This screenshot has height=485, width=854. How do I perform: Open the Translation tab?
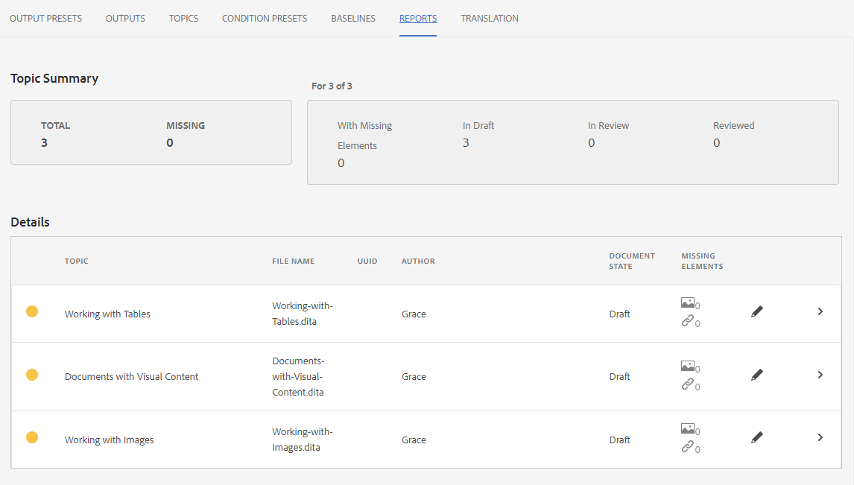[489, 19]
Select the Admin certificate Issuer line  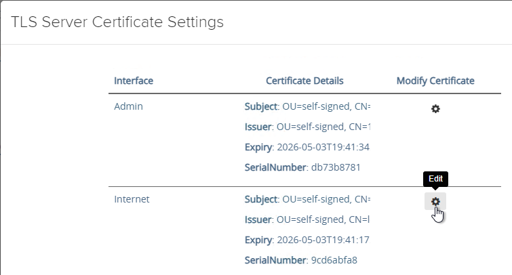pos(308,127)
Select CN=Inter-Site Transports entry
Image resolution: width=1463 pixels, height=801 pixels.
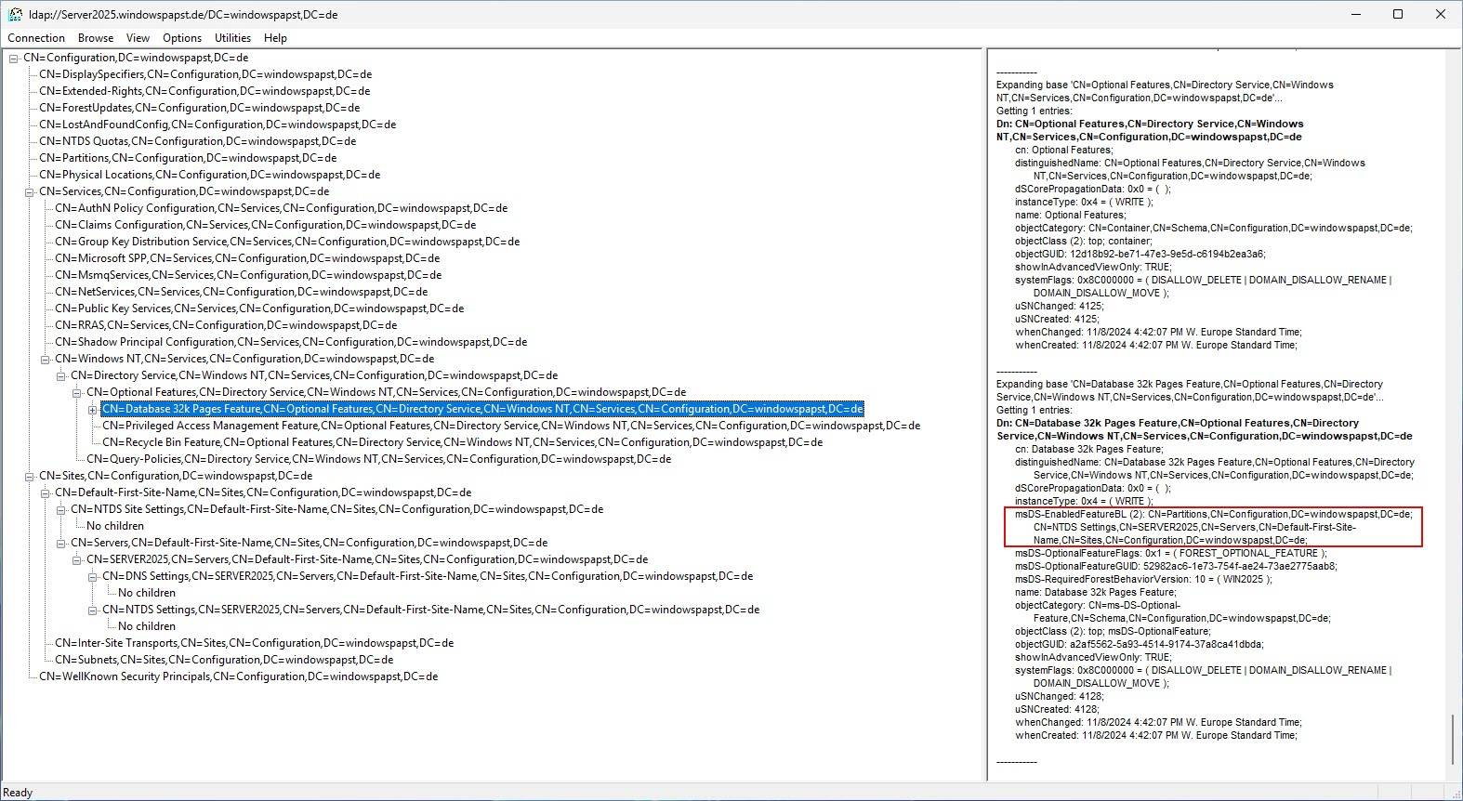pyautogui.click(x=254, y=643)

--*--

ASSIGNED TASK - Transcribe exactly the lines from the one containing "Image resolution: width=1463" through the last line of the records above, and nothing else. Leave out the pictures.

RESPONSE AREA -
Image resolution: width=1463 pixels, height=801 pixels.
pyautogui.click(x=254, y=643)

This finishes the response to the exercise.